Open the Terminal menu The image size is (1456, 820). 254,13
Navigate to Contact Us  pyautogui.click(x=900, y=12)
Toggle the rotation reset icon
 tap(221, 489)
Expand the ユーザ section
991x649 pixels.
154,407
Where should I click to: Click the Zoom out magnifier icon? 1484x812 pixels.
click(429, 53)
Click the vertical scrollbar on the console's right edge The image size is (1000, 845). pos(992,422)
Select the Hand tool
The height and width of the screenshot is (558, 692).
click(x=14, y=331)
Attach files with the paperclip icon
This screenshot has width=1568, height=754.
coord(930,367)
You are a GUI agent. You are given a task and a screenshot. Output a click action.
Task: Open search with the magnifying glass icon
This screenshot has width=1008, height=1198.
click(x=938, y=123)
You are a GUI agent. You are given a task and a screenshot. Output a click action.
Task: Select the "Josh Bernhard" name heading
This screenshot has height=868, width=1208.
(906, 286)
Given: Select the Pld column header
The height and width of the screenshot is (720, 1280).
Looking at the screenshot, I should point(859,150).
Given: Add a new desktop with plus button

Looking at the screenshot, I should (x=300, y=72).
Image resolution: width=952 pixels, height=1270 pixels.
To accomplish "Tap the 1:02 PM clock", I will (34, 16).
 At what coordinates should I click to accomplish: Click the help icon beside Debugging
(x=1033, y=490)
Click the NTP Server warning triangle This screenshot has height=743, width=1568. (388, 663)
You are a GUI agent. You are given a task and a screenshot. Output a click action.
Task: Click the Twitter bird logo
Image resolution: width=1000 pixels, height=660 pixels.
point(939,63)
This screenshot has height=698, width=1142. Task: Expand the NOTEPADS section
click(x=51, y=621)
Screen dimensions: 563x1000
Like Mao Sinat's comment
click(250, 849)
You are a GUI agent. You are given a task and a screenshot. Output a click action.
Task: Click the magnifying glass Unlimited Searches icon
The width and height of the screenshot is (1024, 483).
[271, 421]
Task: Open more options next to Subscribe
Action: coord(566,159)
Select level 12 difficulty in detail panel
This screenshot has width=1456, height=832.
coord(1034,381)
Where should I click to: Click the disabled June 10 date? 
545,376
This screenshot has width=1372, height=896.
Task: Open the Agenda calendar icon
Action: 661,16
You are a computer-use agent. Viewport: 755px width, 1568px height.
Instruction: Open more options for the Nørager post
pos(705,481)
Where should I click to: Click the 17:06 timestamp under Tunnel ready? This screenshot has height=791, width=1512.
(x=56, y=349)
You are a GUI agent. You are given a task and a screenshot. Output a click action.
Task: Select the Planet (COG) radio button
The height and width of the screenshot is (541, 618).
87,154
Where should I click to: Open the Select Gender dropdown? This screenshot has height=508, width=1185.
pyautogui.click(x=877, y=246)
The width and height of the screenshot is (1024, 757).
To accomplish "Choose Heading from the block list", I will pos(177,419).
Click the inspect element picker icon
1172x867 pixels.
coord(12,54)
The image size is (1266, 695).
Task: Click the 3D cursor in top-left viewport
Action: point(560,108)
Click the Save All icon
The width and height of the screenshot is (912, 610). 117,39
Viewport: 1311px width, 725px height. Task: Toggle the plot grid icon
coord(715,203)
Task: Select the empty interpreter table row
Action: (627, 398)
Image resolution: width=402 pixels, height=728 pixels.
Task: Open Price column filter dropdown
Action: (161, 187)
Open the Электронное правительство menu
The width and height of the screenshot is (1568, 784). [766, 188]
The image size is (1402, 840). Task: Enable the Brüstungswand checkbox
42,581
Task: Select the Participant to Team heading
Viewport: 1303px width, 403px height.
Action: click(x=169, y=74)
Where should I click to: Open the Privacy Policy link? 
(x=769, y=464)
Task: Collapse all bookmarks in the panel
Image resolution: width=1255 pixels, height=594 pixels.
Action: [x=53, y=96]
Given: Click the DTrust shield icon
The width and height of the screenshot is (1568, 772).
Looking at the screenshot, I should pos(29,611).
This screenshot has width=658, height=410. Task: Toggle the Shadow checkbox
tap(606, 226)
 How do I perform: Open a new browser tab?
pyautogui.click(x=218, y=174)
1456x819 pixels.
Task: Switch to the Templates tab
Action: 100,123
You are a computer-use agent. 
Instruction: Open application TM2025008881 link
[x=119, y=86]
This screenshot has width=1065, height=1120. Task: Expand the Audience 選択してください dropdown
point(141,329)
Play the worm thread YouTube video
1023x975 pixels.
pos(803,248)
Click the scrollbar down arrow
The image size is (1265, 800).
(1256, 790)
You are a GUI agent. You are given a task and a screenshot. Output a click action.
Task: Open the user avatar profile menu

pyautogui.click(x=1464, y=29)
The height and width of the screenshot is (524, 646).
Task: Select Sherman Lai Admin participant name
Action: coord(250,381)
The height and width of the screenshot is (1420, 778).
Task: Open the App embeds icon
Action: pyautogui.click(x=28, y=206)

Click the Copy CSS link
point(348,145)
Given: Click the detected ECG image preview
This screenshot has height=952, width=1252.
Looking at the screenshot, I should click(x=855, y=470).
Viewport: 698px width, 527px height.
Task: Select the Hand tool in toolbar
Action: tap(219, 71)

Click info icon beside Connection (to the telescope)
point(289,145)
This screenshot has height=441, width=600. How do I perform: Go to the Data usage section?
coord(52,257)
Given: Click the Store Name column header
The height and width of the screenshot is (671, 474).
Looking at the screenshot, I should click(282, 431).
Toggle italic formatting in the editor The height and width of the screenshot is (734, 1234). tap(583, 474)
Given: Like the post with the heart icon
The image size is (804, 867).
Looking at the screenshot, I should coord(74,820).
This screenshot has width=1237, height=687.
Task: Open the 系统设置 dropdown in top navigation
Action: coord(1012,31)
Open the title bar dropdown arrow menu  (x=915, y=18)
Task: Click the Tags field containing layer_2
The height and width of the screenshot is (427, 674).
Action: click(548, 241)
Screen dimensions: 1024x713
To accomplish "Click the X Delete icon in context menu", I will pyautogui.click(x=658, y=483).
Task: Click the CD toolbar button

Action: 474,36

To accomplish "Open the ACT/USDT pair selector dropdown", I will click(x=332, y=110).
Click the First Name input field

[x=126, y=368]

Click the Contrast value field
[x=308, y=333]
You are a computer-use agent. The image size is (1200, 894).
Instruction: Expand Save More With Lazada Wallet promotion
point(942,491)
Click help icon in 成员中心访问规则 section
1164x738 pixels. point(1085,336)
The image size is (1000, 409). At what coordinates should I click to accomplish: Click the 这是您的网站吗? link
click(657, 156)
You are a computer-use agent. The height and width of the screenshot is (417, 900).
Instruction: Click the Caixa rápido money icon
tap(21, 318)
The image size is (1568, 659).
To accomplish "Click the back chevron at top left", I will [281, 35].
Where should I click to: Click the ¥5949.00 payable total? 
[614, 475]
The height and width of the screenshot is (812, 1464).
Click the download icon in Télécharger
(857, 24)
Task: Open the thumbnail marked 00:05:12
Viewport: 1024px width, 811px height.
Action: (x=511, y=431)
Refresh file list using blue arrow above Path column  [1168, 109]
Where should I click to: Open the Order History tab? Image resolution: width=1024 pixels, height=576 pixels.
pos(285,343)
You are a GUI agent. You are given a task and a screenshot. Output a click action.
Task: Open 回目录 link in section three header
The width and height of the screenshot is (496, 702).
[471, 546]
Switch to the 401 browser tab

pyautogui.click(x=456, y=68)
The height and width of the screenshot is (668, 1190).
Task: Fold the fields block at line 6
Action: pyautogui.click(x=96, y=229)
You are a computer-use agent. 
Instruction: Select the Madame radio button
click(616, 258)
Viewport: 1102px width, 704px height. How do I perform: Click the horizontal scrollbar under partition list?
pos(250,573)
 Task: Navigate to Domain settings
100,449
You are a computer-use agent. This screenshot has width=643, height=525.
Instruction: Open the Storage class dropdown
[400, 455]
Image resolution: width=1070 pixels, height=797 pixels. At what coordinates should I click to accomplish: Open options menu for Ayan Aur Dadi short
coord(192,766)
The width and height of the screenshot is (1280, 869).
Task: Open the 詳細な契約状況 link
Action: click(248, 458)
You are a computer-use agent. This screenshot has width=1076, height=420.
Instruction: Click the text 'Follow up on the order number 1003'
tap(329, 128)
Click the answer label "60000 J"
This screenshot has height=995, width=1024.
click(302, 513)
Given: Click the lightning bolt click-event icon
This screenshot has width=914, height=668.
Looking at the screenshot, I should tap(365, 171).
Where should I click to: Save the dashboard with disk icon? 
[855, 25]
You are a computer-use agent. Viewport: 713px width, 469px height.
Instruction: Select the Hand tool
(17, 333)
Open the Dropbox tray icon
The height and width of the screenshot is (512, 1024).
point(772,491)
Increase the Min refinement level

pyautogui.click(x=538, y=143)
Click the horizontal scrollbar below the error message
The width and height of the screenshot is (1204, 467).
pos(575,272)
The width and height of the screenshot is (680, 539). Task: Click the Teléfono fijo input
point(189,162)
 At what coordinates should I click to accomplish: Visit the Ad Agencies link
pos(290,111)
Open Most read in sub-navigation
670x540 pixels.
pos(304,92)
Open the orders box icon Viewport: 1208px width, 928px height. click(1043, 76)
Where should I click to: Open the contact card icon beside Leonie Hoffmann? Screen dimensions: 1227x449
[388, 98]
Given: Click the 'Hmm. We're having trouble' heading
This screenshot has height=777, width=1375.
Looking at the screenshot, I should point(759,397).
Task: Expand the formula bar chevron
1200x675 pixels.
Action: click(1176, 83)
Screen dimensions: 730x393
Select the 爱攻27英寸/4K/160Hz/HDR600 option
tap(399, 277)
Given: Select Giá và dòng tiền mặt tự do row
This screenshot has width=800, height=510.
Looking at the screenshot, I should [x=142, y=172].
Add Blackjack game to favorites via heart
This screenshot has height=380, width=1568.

## Directions:
Search the records for the word "magnifying". Copy each line where it appears.

## Written answer:
Task: Open search with the magnifying glass icon
Task: Click the magnifying glass Unlimited Searches icon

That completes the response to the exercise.